From Fig. 1, it appears that lower dose (12.5 mg) of paroxetine CR may be more effective in PMDD than higher dose (25 mg). This is less likely due to better tolerability of the lower dose, since patients were examined over several menstrual cycles. Of note is that paroxetine has a black-box warning for teratogenicity. According to the prescribing information, cardiovascular malformations (especially ventricular and atrial septal defects), and spontaneous abortion risk increases [17]. Special caution should be taken with patient education and contraception since this is reproductive population.
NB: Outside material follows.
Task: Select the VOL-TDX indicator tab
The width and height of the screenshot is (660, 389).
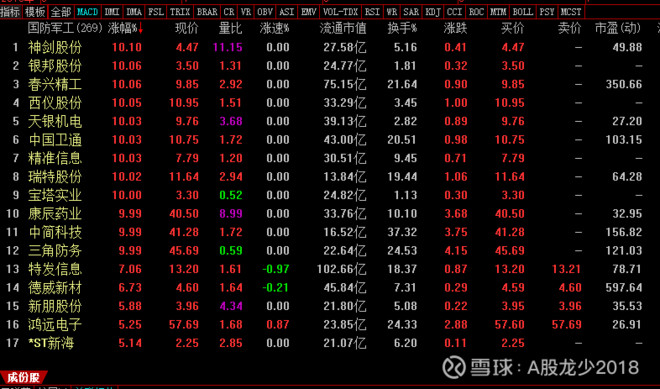Action: [340, 11]
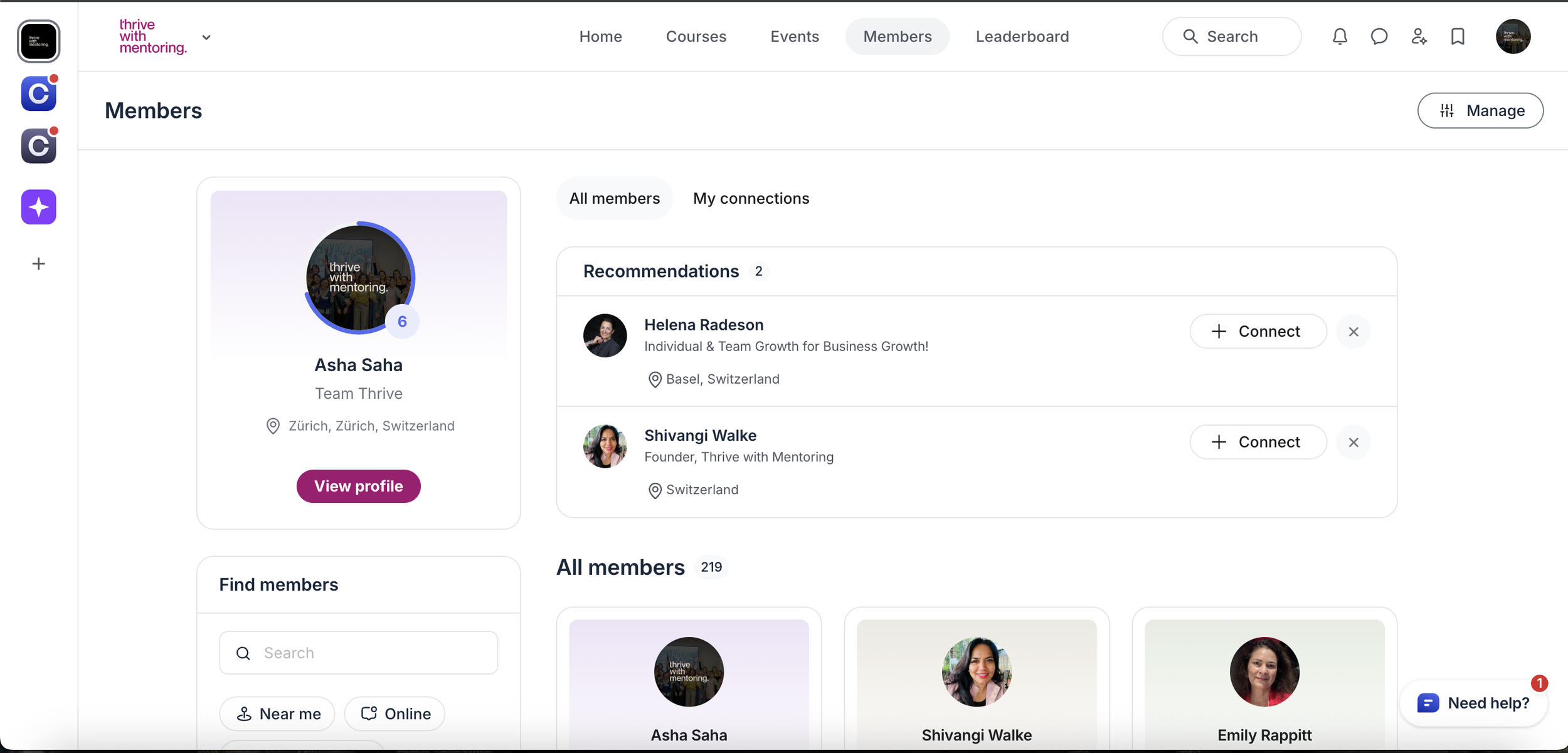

This meta-analysis only provides a signal that prescription pharmacotherapy of PMDD is effective. When PMDD presents with prominent mood symptoms, there is more specific positive evidence towards paroxetine. However, when physical symptoms are more prominent, DR/EE seems to have more specific evidence. Ultimately, selecting the optimal medication for each individual patient should be a clinical decision.

Figures and Tables

Fig. 1
Drospirenone (DR)/ethinyl-estradiol (EE). SD, standard deviation; CI, confidence interval. aStudy stage 1; bStudy stage 2; cParoxetine controlled release 12.5 mg (otherwise 25 mg).
Heterogeneity: Chiz = 1069.63, df = 11 (P <0.00001); Iz = 99%.
Test for overall effect: Z = 151.80 (P <0.00001).